In the oil and gas, mining and infrastructure sectors as well as many others, making informed decisions about strategic asset optimisation is at the core of keeping the future bright – and lucrative. Pinpointing where assets are in their lifecycle and what needs to be planned for enables businesses to form suitable maintenance strategies, understand the future needs of the market and most critically – be ready for the changes that digital transformation brings.

The goal of strategic asset optimisation is to get the most of assets and processes, and in doing so, improve reliability, safety, productivity and reduce maintenance costs. Understanding the requirements of an asset and where it is in its expected lifecycle is the first step to building an effective plan.

Karsten Guster, managing director of Australian asset management firm Crystalise, said that longevity is a key concern when asset planning: “All decisions need to be tied back to the lifecycle and how long the asset is expected to last. Will you be making the same decisions in two years that you will in 15? Fifteen years is a lot of progress and you will need to adapt to the market.”

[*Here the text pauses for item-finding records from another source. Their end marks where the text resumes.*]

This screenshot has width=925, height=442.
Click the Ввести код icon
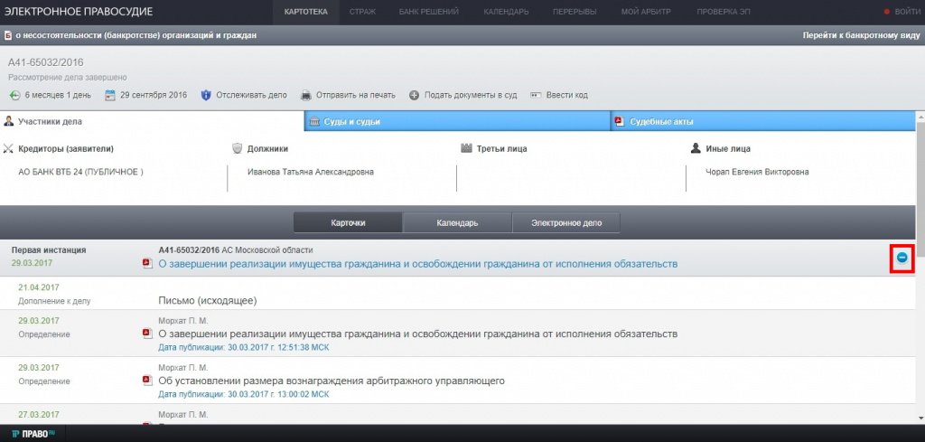point(536,95)
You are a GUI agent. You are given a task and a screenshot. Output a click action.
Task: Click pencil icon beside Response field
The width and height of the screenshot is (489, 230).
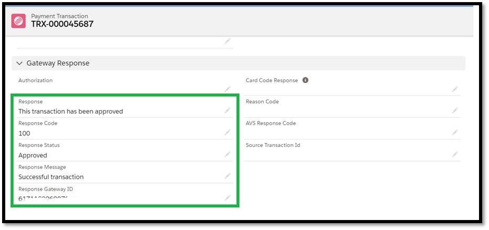227,111
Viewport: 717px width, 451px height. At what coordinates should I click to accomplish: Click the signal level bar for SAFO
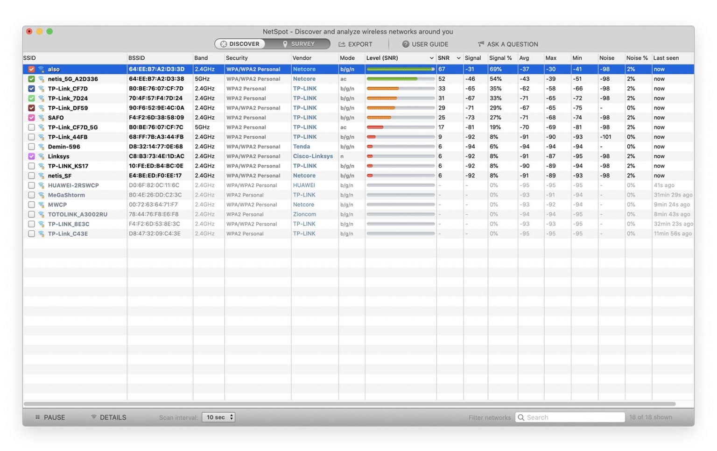click(400, 117)

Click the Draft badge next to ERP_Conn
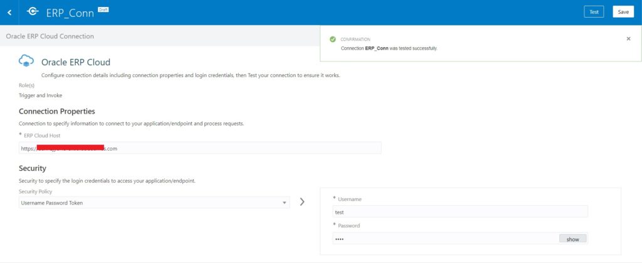[x=103, y=9]
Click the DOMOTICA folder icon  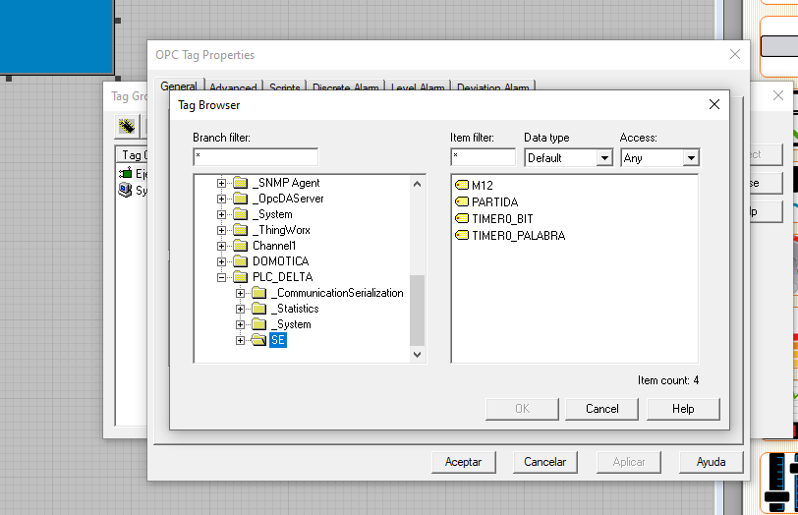(x=240, y=261)
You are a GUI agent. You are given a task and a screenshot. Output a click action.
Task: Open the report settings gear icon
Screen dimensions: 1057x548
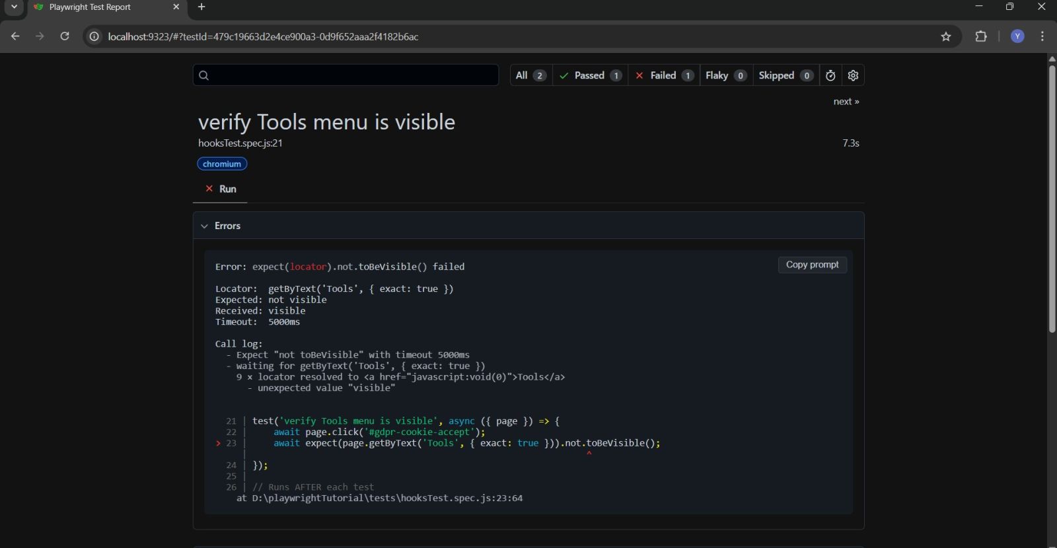click(853, 75)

“Adjusting to change is all about lifecycle management of an asset. What is important today may not have been important yesterday or may not be important in the future. Training operators, for instance, could become more or less important. We also need to understand which assets are more essential. It’s the same as when we look at athletes training for a new sport, they will focus on different muscles and diets depending on if they are a sprinter or a marathon runner.”

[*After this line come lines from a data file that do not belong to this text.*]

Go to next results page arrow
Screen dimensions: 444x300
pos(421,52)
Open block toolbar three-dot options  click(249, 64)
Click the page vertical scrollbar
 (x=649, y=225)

He continues: “Plans change based on the available technology that needs to be integrated into a long-term plan. For instance, we have customers looking at remotely controlled vehicles or talking about going away from diesel to electrical, so that means that their assets are changing”

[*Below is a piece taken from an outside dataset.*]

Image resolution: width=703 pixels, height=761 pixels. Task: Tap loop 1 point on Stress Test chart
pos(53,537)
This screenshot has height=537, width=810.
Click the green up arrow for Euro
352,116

With an in-depth understanding of its assets, both in terms of its current operating needs and changes expected in the future, businesses can ensure that they have maintenance strategies that suit the operating lifecycle. Identifying asset requirements and critical spares help to streamline maintenance and protect organisations from downtime, taking an important step away from reactive maintenance towards predictive maintenance.

Reliability modelling and analysis is another tool that allows organisations to make informed decisions about maintenance schedules and understand the reliability of assets; ensuring reliability is central to ensuring productivity, safety and reducing the risk of asset failure costs. Effective applications of reliability tools and processes will identify your assets threats and vulnerabilities as well as identifying areas where you could be over maintaining or gold plating unnecessarily.

“A strategic asset optimisation plan is really determining an organisation’s maintenance requirements for a particular asset and how they can achieve the most efficient, effective way of managing these assets,” Guster explains. “We really drive them back to basics to understand how their asset facility was designed and built, the challenges at the time, and adjusting to meet the requirements of today.”

“For some things you might need to maintain yearly, monthly, or every five years and so on. You can assess which items needs to be maintained if you want to extend that facility, but unless you understand the asset, you don’t really know how to optimise towards the end its lifecycle. We use whatever information is valuable from the control operation systems to support decisions into optimising the maintenance.”

Understanding what needs to be done and when is key to protecting investment and keeping stakeholders happy. This also extends to contracting strategies, which determines the level of management, operation and maintenance required at different stages of a process and allocates risk to those best qualified to deal with it in order to ensure that operations run smoothly and safely.

With this strategy in place, businesses can be prepared for “what if” situations and make decisions based on overall lifecycle costs.